Chapter 8: Future of SDN
It is still early days for SDN. Cloud-hosted control planes are being deployed in production networks, but we are only just starting to see SDN being trialed in access networks and programmable pipelines being used to introduce new data plane functionality. Enterprises have adopted network virtualization and SD-WAN to varying degrees, but there are still a lot more traditional networks than software-defined ones. As the technology matures and the APIs stabilize we expect to see increased adoption of the use cases discussed earlier, but it may be new use cases still on the horizon that have the biggest impact on the role SDN eventually plays. Indeed, the ability to support capabilities that were impossible in traditional networks is a great part of the promise of SDN. This chapter looks at two promising examples of emerging capabilities.
8.1 Verifiable Networks
Networks are notoriously difficult to make verifiably robust and secure against failures, attacks, and configuration mistakes. Despite progress on application-level security, little has been done to address the security and robustness of the underlying network infrastructure. And despite progress making computer networks more programmable, most networks are still built using closed/proprietary software and complex/fixed-function hardware, whose correctness is hard to prove and whose design has unknown provenance.
The emergence of 5G networks and applications will only exacerbate the situation. 5G networks will connect not only smart phones and people, but also everything from doorbells, to lights, refrigerators, self-driving cars, and drones. If we cannot secure these networks, the risk of cyber disasters is much worse than anything experienced to date.
A critical capability for securing the Internet is verifiability: the ability to ensure that every packet in the network follows an operator-specified path and encounters only a set of forwarding rules within every device that the operator intended. Nothing more and nothing less.

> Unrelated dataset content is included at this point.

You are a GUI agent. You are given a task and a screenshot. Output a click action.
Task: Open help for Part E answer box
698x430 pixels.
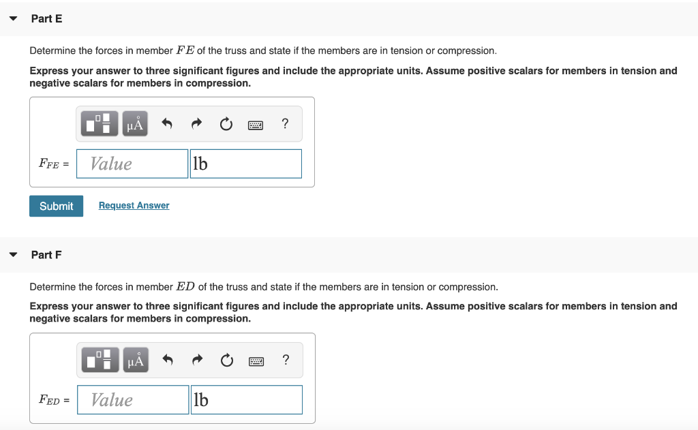(x=286, y=123)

Experience has shown that verification works best in settings where the overall system is constructed in a compositional (i.e., disaggregated) manner. Being able to reason about small pieces makes verification tractable, and the reasoning needed to stitch the components together into the composite system can also lead to insights. With disaggregation as the foundation, verifiability follows from (a) the ability to state intent, and (b) the ability to observe behavior at fine granularity and in real-time. This is exactly the value SDN brings to the table, which leads to optimism that verifiable closed-loop control is now within reach.
Further Reading
N. Foster, et. al. Using Deep Programmability to Put Network Owners in Control . ACM SIGCOMM Computer Communication Review, October 2020.

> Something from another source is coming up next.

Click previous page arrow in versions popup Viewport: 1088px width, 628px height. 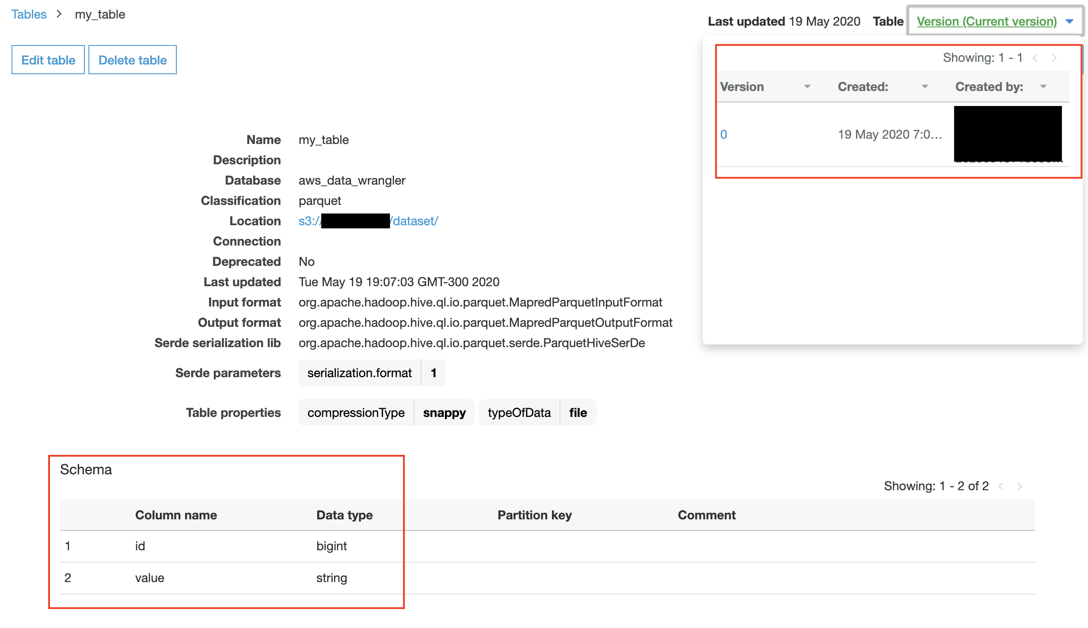pyautogui.click(x=1035, y=58)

Figure 40 illustrates the basic idea. The software stack described in this book is augmented with the measurement, code generation, and verification elements needed for verifiable closed-loop control. Fine-grained measurements can be implemented using INT (Inband Network Telemetry), which allows every packet to be stamped by the forwarding elements to indicate the path it took, the queueing delay it experienced, and the rules it matched. These measurements can then be analyzed and fed back into code generation and formal verification tools. This closed loop complements the intrinsic value of disaggregation, which makes it possible to reason about correctness-by-construction.

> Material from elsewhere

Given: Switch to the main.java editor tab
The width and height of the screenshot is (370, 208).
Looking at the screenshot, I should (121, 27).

Figure 40. INT generates fine-grain measurements, which in turn feed a closed control loop that verifies the network’s behavior.
Top-Down Verification
The approach to verifying networks described in this section is similar to the one used in chip design. At the top is a behavioral model; then at the register-transfer level is a Verilog or VHDL model; and eventually at the bottom are transistors, polygons and metal. Tools are used to formally verify correctness across each boundary and abstraction level.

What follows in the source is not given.